PROVIDED MATERIAL —
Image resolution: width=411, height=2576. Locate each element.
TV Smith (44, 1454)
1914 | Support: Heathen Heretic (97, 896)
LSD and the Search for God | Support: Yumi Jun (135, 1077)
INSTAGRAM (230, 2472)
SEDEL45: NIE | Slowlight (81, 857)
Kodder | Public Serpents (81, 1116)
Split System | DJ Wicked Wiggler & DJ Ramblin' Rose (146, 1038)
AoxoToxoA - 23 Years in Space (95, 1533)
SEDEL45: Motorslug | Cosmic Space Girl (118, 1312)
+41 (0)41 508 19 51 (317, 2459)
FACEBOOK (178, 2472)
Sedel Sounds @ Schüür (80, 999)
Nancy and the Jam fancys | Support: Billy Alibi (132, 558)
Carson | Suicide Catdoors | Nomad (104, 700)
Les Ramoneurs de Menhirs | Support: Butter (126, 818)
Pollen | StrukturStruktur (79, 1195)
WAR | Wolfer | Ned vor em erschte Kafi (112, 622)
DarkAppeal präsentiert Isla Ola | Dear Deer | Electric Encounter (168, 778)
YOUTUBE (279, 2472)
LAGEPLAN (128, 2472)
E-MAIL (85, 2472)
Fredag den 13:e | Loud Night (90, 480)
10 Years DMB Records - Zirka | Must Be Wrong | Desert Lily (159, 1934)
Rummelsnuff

THE PROBLEM — Copy out each line of the data above, exactly, if it lies between the line holding "Les Ramoneurs de" and the line holding "Fredag den 13:e | Loud Night (90, 480)", inclusive; copy no other line.

RESULT —
Les Ramoneurs de Menhirs | Support: Butter (126, 818)
Pollen | StrukturStruktur (79, 1195)
WAR | Wolfer | Ned vor em erschte Kafi (112, 622)
DarkAppeal präsentiert Isla Ola | Dear Deer | Electric Encounter (168, 778)
YOUTUBE (279, 2472)
LAGEPLAN (128, 2472)
E-MAIL (85, 2472)
Fredag den 13:e | Loud Night (90, 480)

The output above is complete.